*Problem*
Copy the material word for word, starting with the line that contains "Click the 173 мм dimension label" and going on through the line that contains "coord(393,51)", both included. Leave the pictures out of your copy.

-- START Data listing --

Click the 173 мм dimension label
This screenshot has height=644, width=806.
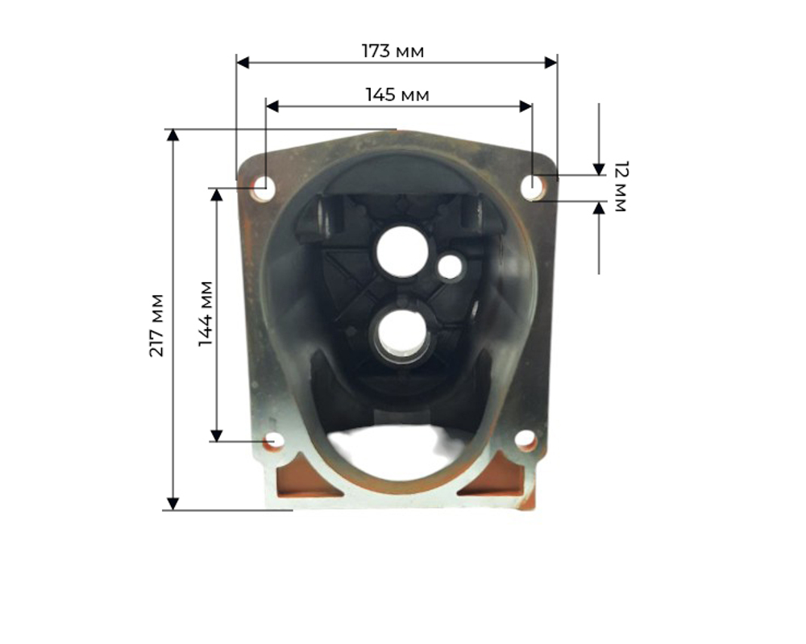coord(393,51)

-- END Data listing --
-- START Data listing --

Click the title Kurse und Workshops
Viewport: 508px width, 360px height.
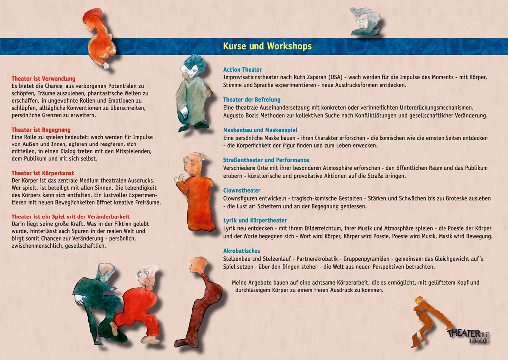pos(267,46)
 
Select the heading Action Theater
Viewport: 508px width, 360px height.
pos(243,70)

-- END Data listing --

*The response*
Click the 173 мм dimension label
This screenshot has height=644, width=806.
coord(393,51)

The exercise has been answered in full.